TASK BRIEF: Filter the entries that follow, copying every line in which the word "marker" appears.

-------- EXTRACTED RECORDS

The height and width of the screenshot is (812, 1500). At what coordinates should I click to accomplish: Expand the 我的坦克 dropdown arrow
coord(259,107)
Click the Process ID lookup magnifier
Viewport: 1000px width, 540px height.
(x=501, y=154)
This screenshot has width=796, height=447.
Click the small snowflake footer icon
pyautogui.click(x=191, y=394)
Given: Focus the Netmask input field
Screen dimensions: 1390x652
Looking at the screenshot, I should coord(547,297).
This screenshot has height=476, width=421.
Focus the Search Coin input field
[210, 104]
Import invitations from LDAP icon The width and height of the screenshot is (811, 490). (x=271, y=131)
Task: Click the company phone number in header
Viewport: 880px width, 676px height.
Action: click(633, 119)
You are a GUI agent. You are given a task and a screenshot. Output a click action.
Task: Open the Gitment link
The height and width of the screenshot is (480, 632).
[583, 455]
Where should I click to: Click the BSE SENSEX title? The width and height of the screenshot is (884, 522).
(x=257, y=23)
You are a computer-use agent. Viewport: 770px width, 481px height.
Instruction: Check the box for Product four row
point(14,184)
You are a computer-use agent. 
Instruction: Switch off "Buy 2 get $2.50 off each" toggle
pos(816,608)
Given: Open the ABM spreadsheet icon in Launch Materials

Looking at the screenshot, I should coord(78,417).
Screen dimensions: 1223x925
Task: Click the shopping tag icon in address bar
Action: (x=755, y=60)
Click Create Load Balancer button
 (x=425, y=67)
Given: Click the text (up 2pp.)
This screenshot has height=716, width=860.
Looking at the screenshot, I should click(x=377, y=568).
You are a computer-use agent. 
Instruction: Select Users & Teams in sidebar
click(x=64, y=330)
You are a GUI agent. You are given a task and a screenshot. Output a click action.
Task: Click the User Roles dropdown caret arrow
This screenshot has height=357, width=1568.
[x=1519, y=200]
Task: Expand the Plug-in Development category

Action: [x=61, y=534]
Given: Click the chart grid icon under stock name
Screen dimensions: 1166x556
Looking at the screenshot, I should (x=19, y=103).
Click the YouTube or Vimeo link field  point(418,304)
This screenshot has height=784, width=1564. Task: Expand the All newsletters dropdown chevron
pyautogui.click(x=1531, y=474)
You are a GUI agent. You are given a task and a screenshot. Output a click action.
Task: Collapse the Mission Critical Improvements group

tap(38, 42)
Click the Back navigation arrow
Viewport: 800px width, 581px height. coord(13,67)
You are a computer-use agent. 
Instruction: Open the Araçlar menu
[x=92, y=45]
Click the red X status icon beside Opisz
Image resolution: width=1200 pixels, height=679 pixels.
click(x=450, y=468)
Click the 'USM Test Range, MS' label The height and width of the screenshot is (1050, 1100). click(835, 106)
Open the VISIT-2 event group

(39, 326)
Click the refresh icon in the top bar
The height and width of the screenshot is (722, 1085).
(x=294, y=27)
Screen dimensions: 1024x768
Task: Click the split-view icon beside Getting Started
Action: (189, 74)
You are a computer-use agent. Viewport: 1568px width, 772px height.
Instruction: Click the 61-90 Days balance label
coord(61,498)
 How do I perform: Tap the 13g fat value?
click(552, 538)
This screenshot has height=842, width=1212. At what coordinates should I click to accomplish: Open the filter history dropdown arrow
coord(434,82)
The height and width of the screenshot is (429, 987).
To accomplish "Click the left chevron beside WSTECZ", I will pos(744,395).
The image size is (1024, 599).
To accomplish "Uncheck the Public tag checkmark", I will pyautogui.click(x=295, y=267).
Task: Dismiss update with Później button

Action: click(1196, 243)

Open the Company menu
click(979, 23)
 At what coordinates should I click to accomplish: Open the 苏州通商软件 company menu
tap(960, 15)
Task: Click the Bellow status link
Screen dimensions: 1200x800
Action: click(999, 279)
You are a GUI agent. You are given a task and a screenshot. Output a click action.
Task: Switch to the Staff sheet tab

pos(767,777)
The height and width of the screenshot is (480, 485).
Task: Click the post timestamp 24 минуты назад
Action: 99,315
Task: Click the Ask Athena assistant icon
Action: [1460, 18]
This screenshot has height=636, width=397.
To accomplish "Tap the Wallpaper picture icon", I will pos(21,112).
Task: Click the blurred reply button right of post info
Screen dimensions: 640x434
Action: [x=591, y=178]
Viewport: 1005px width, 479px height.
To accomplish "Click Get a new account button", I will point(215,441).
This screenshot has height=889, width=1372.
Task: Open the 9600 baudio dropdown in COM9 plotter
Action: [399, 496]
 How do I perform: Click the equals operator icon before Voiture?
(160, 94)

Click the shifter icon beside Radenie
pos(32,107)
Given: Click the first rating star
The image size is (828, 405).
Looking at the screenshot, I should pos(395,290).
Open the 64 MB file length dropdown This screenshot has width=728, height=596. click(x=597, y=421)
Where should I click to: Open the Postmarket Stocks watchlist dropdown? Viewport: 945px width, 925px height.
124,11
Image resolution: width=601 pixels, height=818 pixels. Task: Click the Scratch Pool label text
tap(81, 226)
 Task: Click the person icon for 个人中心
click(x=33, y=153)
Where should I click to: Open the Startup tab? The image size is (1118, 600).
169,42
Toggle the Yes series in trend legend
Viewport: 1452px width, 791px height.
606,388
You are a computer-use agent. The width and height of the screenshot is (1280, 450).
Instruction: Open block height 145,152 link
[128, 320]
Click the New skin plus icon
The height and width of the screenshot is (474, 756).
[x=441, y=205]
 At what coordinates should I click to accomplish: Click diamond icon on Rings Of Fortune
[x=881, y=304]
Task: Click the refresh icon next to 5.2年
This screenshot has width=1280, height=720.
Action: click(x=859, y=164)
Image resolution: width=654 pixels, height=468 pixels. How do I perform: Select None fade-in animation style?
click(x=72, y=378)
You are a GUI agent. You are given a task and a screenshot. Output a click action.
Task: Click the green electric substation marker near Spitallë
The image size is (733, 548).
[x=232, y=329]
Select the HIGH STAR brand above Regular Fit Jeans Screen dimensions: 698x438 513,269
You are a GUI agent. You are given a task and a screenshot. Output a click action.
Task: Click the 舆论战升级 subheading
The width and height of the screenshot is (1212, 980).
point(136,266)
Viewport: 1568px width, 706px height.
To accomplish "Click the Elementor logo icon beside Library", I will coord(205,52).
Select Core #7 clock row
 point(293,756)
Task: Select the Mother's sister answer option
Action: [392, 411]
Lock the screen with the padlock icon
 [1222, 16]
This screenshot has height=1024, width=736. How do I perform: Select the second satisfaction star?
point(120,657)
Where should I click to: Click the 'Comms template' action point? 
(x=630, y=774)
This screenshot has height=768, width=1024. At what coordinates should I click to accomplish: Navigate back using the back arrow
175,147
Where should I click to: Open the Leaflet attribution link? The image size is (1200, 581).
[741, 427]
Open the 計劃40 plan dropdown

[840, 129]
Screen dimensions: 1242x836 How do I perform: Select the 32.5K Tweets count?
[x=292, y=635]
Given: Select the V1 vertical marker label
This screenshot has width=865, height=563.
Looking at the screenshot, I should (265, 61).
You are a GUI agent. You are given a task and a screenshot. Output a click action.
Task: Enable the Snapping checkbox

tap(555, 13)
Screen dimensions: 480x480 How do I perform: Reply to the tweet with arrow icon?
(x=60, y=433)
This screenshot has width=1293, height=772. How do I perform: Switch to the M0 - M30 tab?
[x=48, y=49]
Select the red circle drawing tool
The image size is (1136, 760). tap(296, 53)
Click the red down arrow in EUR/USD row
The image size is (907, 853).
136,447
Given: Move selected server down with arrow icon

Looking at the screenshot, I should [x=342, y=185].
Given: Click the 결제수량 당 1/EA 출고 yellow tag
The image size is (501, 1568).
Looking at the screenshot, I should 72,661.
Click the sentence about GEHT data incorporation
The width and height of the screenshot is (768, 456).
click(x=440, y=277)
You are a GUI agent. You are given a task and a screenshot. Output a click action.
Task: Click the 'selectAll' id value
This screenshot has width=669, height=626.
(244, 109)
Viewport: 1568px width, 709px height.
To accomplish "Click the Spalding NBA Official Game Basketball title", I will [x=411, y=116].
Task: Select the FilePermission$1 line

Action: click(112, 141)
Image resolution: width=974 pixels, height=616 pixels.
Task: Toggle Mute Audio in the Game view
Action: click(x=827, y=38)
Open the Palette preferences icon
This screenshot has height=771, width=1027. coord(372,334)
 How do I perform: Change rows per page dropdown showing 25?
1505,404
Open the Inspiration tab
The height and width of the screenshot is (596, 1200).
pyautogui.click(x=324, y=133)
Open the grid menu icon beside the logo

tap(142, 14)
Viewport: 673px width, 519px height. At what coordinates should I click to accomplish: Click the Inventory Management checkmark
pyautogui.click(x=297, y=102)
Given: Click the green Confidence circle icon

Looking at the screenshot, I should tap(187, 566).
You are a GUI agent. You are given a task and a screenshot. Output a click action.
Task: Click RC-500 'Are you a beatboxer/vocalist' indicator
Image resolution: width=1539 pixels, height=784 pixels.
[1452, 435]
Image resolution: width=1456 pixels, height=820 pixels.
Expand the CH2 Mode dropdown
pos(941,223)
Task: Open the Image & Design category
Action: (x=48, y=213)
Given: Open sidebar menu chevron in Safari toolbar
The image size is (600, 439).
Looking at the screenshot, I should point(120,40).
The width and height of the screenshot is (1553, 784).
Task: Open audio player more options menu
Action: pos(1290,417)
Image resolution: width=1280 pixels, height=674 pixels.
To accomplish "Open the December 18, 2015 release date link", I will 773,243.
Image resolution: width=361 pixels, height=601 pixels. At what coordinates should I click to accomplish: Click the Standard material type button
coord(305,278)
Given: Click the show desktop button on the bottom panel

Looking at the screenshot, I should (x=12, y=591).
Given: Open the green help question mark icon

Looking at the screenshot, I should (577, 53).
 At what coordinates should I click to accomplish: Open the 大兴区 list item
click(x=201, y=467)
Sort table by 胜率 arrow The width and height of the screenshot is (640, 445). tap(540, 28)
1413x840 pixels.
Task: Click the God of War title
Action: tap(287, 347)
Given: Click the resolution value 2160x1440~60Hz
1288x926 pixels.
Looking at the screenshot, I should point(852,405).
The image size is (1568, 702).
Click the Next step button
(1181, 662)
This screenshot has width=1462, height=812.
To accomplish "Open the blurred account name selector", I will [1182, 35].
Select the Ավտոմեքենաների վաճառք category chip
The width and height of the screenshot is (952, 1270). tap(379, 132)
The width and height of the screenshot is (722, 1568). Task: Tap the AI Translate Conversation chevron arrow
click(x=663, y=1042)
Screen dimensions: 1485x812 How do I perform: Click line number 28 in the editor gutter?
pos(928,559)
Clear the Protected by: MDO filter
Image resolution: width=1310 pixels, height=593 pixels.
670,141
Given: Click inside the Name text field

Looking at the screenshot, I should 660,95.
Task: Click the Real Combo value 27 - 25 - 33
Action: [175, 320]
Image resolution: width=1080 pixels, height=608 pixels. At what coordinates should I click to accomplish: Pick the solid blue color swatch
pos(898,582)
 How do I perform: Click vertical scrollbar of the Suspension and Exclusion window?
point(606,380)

----------------

YOUR RESPONSE:
Task: Click the green electric substation marker near Spitallë
Given: Select the V1 vertical marker label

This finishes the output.